By Cassie Jewell, M.Ed., LPC, LSATP
A recent study found that many mental health professionals do not recognize their own burnout. For therapists and other mental health workers, self-care is essential for preventing burnout and compassion fatigue.
Self-care is never a selfish act—it is simply good stewardship of the only gift I have, the gift I was put on earth to offer to others.Parker Palmer
This is a list of self-care ideas and strategies for mental health professionals. Please share with anyone who might benefit!
For additional self-care ideas, see 11 Self-Care Ideas You May Not Have Considered and Self-Care Strategies When Your Loved One Has an Addiction.
Self-Care Ideas for Mental Health Professionals
1) Take small breaks throughout the day. Spend a few moments sitting in silence, browse funny memes, joke with a coworker, or take your lunch outside; by the end of your workday, you won’t feel as drained.
2) Meditate.
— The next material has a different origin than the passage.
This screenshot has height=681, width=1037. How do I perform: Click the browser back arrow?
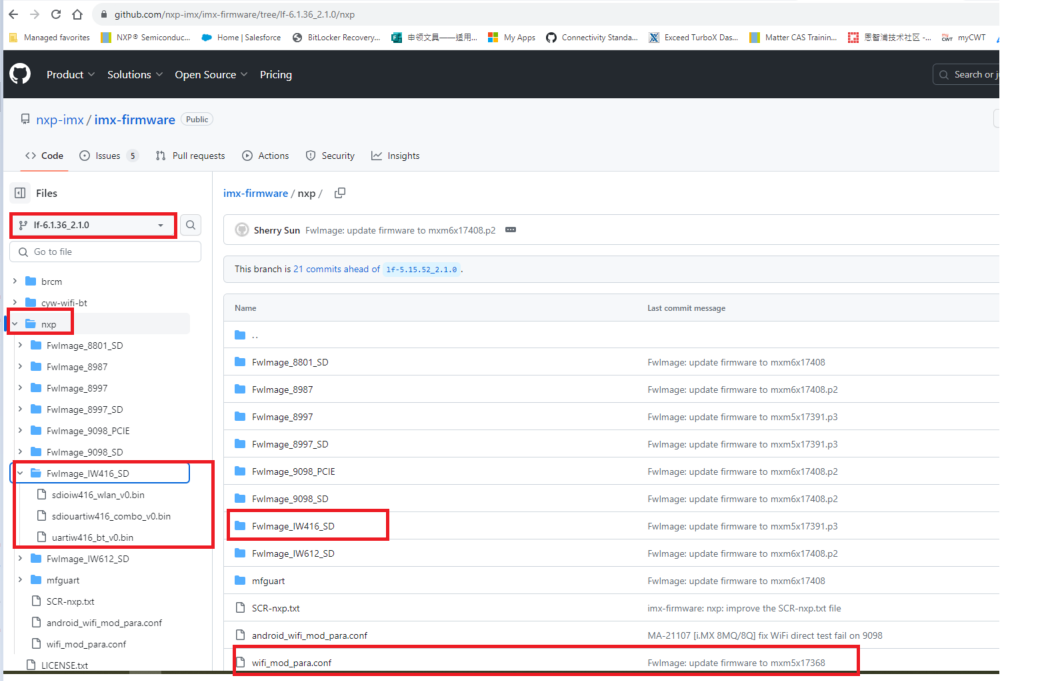[12, 14]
Spend at least 5-10 minutes a day, in the morning or between sessions, meditating or listening to guided imagery recordings.
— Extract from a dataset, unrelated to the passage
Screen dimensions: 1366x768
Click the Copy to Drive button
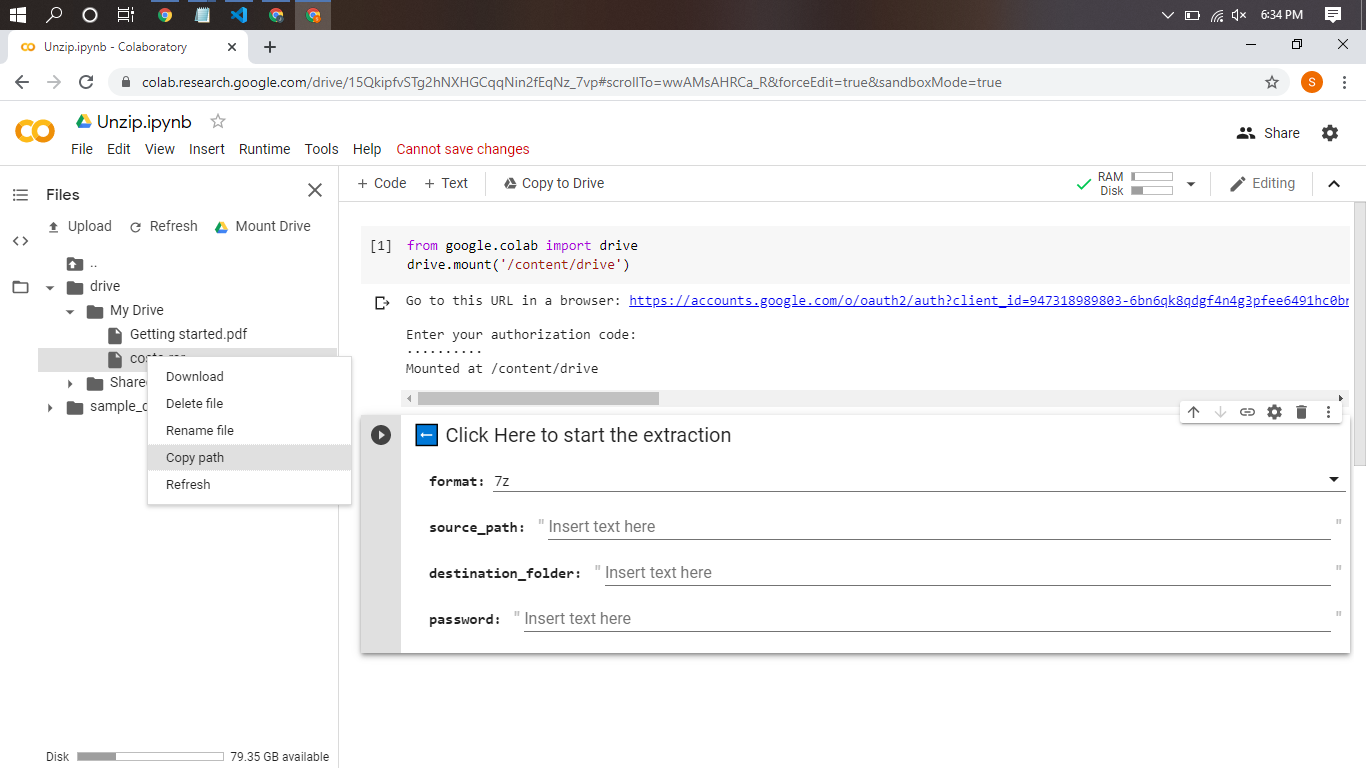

3) Schedule an appointment weeks in advance for a facial or massage. You’ll have something to look forward to!
4) Don’t neglect your basic needs. Drink water, choose healthy foods, exercise, and get plenty of sleep.
Don’t take your health for granted. Don’t take your body for granted. Do something today that communicates to your body that you desire to care for it. Tomorrow is not promised.Jada Pinkett Smith
5) Reach out to people in your support network. When experiencing burnout, we have a tendency to think we’re weak or less capable. We may struggle to admit what we’re going through. However, seeking support during these times is more important than ever.
6) Don’t bring your work home with you. It can be difficult to not think about the problems a client is experiencing or to check your email, but it’s crucial to have balance in your life. If you let your work consume you, you’ll soon find yourself depleted and with nothing to give.
7) Take the time to sincerely thank or praise your colleagues. Sometimes, it seems as though we’re in a thankless field. Spread positivity by expressing gratitude and giving compliments. (I also like to pass along the praise I hear for someone else!)
8) Be kind to yourself. Be realistic. Practice positive self-talk and forgive yourself for the mistakes you make. Acknowledge that you’re not always going to know the right thing to say, nor will you be able to help every client you see.
Talk to yourself like you would to someone you love.Brené Brown
9) Treat yourself to your favorite beverage at least once a week. Enjoy a Starbucks coffee or a kombucha tea during the workday. Consider surprising a coworker with one too!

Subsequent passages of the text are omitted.